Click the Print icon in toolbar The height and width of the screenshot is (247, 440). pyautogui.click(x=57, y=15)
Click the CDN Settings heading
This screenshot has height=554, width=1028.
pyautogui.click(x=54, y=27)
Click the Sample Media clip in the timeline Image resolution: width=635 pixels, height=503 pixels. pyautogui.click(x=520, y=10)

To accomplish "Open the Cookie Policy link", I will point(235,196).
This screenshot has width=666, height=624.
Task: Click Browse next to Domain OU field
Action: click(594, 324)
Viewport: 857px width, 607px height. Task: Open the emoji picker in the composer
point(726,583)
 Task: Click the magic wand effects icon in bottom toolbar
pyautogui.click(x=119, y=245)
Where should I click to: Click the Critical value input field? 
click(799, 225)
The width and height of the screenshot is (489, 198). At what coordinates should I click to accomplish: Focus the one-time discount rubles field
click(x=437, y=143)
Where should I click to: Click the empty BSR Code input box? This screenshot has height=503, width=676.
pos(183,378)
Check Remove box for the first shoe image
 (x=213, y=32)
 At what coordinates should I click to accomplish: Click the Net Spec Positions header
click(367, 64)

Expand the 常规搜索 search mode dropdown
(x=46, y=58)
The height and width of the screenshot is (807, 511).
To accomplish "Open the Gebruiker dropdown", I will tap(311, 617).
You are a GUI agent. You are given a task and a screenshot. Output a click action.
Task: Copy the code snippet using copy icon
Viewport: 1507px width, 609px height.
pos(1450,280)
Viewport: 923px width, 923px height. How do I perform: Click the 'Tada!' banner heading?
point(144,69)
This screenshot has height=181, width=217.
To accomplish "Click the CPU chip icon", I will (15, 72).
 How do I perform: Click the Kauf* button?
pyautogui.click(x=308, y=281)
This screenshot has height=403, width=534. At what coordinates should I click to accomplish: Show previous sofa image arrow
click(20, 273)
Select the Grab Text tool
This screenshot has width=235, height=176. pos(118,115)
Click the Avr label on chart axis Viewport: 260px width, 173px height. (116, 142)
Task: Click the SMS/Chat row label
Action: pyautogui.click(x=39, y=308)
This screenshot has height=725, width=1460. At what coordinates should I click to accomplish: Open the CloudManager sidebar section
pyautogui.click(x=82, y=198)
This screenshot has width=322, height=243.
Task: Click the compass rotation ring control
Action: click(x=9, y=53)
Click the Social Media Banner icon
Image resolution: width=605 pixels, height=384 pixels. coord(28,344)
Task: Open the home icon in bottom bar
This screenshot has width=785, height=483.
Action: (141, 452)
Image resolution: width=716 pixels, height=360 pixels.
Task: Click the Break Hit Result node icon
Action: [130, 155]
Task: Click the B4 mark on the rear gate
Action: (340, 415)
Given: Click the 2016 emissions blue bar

________

_Problem to solve_: Each line of the data is to be retyped exactly as shown.

_Task result_:
Click the Print icon in toolbar The height and width of the screenshot is (247, 440). pyautogui.click(x=57, y=15)
Click the CDN Settings heading
This screenshot has height=554, width=1028.
pyautogui.click(x=54, y=27)
Click the Sample Media clip in the timeline Image resolution: width=635 pixels, height=503 pixels. pyautogui.click(x=520, y=10)

To accomplish "Open the Cookie Policy link", I will point(235,196).
This screenshot has width=666, height=624.
Task: Click Browse next to Domain OU field
Action: click(594, 324)
Viewport: 857px width, 607px height. Task: Open the emoji picker in the composer
point(726,583)
 Task: Click the magic wand effects icon in bottom toolbar
pyautogui.click(x=119, y=245)
Where should I click to: Click the Critical value input field? 
click(799, 225)
The width and height of the screenshot is (489, 198). At what coordinates should I click to accomplish: Focus the one-time discount rubles field
click(x=437, y=143)
Where should I click to: Click the empty BSR Code input box? This screenshot has height=503, width=676.
pos(183,378)
Check Remove box for the first shoe image
 (x=213, y=32)
 At what coordinates should I click to accomplish: Click the Net Spec Positions header
click(367, 64)

Expand the 常规搜索 search mode dropdown
(x=46, y=58)
The height and width of the screenshot is (807, 511).
To accomplish "Open the Gebruiker dropdown", I will tap(311, 617).
You are a GUI agent. You are given a task and a screenshot. Output a click action.
Task: Copy the code snippet using copy icon
Viewport: 1507px width, 609px height.
pos(1450,280)
Viewport: 923px width, 923px height. How do I perform: Click the 'Tada!' banner heading?
point(144,69)
This screenshot has height=181, width=217.
To accomplish "Click the CPU chip icon", I will (15, 72).
 How do I perform: Click the Kauf* button?
pyautogui.click(x=308, y=281)
This screenshot has height=403, width=534. At what coordinates should I click to accomplish: Show previous sofa image arrow
click(20, 273)
Select the Grab Text tool
This screenshot has width=235, height=176. pos(118,115)
Click the Avr label on chart axis Viewport: 260px width, 173px height. (116, 142)
Task: Click the SMS/Chat row label
Action: pyautogui.click(x=39, y=308)
This screenshot has height=725, width=1460. At what coordinates should I click to accomplish: Open the CloudManager sidebar section
pyautogui.click(x=82, y=198)
This screenshot has width=322, height=243.
Task: Click the compass rotation ring control
Action: click(x=9, y=53)
Click the Social Media Banner icon
Image resolution: width=605 pixels, height=384 pixels. coord(28,344)
Task: Open the home icon in bottom bar
This screenshot has width=785, height=483.
Action: (141, 452)
Image resolution: width=716 pixels, height=360 pixels.
Task: Click the Break Hit Result node icon
Action: [130, 155]
Task: Click the B4 mark on the rear gate
Action: (340, 415)
Given: Click the 2016 emissions blue bar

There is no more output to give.